Flash forward to a phonecall in the hallway of a house in Oxford,
window looking out onto men playing cricket in balmy summer air, the
smell of grass and trees. Static crackles in my ear. I lit a fag then,
head slightly woozy from an afternoons drinking. My Dad said, "Your
mother's gone into hospital."
"Right"
"They've drained a litre and a half of fluid from her lungs. You
know how she was scared to lie down to go to sleep? Well she was
drowning in her own fluid."
Drowning.
"We'll keep you informed of what's happening. I'm just going to go
back up there."
I flick ash into the small crystal ashtray next to the phone.

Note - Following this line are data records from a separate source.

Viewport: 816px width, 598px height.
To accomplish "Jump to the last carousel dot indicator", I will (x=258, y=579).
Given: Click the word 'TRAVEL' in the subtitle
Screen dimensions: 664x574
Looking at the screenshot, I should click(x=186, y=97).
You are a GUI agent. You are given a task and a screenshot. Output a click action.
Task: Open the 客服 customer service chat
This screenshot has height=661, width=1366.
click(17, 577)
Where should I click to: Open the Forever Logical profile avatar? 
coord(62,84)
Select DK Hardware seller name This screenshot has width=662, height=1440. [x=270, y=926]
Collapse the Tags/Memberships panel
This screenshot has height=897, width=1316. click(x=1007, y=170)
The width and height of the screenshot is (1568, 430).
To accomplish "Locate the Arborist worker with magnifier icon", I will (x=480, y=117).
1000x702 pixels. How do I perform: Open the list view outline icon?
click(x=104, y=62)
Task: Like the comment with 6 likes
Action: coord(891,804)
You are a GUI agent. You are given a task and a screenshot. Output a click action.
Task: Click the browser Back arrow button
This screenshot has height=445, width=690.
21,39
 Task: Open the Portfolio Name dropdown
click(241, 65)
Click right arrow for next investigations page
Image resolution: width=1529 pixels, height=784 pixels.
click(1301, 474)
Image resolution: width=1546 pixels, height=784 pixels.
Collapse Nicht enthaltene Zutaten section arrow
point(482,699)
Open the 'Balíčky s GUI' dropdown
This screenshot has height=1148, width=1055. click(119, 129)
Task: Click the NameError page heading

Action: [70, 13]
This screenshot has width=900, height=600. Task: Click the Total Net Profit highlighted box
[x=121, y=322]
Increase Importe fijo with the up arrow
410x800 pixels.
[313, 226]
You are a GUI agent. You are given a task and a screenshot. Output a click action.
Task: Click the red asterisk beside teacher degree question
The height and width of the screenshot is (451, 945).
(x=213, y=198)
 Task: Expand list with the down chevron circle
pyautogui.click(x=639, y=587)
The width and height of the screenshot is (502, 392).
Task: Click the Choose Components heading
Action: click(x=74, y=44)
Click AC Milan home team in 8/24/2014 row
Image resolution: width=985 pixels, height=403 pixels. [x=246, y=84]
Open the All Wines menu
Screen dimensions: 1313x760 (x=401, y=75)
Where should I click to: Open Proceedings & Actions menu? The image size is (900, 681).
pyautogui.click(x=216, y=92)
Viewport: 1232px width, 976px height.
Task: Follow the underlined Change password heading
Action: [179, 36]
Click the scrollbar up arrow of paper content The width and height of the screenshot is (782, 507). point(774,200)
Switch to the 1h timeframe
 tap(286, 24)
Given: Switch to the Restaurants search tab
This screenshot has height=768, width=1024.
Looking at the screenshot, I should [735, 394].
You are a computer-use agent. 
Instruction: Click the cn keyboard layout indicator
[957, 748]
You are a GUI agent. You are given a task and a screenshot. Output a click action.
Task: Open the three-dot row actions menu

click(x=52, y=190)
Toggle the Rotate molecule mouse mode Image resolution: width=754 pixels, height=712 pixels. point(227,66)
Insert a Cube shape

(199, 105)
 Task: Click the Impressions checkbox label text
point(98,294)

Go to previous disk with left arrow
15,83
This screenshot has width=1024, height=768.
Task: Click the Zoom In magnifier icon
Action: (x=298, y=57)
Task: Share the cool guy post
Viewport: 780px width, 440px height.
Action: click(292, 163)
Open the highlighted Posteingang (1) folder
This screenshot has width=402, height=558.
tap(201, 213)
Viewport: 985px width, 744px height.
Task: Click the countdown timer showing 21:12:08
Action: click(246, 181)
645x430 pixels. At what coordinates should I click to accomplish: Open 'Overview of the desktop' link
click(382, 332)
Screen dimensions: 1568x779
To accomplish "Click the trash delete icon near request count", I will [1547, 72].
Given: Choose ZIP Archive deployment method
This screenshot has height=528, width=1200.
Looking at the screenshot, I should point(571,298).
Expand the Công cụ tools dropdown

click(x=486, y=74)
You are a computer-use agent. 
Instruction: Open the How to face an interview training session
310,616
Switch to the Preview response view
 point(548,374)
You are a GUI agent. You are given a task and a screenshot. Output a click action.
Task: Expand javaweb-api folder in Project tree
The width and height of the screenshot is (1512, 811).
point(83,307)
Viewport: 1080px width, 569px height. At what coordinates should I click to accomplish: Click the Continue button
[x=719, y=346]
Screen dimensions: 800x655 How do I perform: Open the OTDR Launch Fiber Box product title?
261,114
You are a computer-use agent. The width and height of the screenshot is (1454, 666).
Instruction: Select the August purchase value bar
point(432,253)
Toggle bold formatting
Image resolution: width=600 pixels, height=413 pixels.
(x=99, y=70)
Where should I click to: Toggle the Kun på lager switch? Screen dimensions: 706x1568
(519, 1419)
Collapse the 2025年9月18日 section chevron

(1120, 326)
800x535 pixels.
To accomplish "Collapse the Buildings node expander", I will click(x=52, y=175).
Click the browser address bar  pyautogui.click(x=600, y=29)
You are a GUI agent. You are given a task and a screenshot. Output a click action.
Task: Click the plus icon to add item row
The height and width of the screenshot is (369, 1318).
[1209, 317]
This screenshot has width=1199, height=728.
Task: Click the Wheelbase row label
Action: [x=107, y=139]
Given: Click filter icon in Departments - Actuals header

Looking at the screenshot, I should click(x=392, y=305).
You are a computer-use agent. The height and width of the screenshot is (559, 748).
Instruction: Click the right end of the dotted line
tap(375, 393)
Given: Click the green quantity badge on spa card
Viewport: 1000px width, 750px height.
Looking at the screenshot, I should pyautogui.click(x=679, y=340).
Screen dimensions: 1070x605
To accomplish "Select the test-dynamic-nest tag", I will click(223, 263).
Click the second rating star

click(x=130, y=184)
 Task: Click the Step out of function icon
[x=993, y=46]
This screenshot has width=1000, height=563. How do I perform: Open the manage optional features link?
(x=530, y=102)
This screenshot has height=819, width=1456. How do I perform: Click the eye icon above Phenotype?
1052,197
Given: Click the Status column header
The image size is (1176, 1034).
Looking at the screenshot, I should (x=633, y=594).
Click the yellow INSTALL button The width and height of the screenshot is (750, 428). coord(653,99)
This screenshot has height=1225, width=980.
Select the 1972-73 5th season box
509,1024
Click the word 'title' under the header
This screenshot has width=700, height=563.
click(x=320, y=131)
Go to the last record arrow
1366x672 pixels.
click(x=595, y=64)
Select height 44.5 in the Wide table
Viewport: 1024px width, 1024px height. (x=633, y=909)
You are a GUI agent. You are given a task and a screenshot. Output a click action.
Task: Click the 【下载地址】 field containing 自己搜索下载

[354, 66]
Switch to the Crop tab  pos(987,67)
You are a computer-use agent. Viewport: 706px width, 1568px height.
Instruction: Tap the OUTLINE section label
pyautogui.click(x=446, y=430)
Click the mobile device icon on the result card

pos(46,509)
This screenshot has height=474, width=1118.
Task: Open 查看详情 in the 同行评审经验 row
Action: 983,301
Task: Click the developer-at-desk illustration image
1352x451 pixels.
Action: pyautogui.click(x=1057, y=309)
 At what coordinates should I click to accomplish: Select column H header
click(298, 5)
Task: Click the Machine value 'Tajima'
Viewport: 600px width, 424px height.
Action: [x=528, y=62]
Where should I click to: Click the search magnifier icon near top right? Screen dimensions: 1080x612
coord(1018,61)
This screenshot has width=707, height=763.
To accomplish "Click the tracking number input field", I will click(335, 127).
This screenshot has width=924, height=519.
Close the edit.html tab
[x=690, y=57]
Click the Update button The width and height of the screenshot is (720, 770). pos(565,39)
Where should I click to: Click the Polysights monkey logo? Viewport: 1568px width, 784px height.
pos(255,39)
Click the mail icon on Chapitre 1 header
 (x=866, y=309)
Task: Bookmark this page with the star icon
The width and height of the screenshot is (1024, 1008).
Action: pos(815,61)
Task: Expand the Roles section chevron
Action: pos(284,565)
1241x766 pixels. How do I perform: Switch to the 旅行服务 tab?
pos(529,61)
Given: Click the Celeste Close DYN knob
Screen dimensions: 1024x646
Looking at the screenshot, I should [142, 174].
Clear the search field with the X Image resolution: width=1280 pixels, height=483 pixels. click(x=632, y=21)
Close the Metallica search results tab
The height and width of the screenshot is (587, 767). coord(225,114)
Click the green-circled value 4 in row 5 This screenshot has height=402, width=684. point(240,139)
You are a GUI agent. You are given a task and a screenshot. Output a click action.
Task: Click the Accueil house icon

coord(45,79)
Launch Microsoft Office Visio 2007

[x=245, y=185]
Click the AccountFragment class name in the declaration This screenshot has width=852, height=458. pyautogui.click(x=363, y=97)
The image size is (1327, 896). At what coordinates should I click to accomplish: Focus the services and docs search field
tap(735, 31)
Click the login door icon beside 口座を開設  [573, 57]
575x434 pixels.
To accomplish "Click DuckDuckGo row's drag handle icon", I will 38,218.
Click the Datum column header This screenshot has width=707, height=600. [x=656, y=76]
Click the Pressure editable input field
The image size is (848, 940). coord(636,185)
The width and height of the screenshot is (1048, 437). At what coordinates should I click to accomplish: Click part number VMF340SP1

Drowning. She's drowning. "She said she had a dream about you. She was
in bed and she woke up and you were beside her in bed." "Yeah?" "She's
gonna be alright." "Yeah?" "She is." "Yeah." I feel nothing. I put the
phone down and finish my cigarette, blowing smoke into the air,
watching bees weave lazily over the dandelions and daisies in the
garden outside. Looking back. It's indistinct, like a story that
happened to a friend of a friend, action but no detail. I remember the
tiny click of the phone on the cradle. I remember a small faded patch
on the carpet the size of a fifty pence piece but nothing unifies these
images. I walked back to my room after that. Michael is lying on the
sofa bed reading an old magazine. The floor is strewn with papers. A
fridge hums rudely in the corner. The light is warm and fuzzy falling
through the bay windows. In three hours time we will be eating chips
and drinking beer sitting on the stone wall of a church as the evening
begins. Two hours after that I will cut my mouth on a cheap bottle of
lager when I knock the cap off on a wall. Six months prior I am in
Newcastle with a bag of sweets in front of a newsagent, smoking a
cigarette in the harsh, hard winter light. My mother had been diagnosed
with cancer just after Christmas 1996. I remember that Christmas in
shades of grey. There was a kind of tenseness that seemed to constrict
everyone. It was the first Christmas in two years that I'd been without
my girlfriend. She'd moved to London and we'd split up. She'd slept
with someone else called Mark who ran hustles on empty, vacant ground
in Greenwich, charging motorists to park there. She'd rang up a few
times when she was tripping and couldn't come down, asking what would
make it stop. I didn't know. It's funny. When it came to just before my
birthday in October I would say on the phone that I loved her and she
wouldn't answer. She said that she couldn't answer if she didn't know
if she did. She told me not to ring for a week to give her time. She
was living in Lewisham. The sound of the thrumming on the line still
deafens me. I would go to phoneboxes and ring her. One night a group of
kids put the windows through, little diamonds of glass falling all over
me. It didn't make any difference. I have no feelings? These days on
these misty evenings I cannot even talk to the people I love? I am
merely an actor in a B movie acting the role of me? What can I do to be
closer to the me I am sure I am? Christmas 1996 and my mother and I are
arguing over the Queen's speech. I said that I couldn't see the
validity of the Queen's opinion over anyone else's. "I reckon they
should let the person or people who win the lottery jackpot become the
royal family until the next people win the jackpot." (Half crackers
with plastic toys lie between wineglasses and streamers and plates
smeared with gravy.) "But it's the Queen and she's the monarch of this
country. She's an institution." "I reckon she should be in an
institution." "How could you say that?"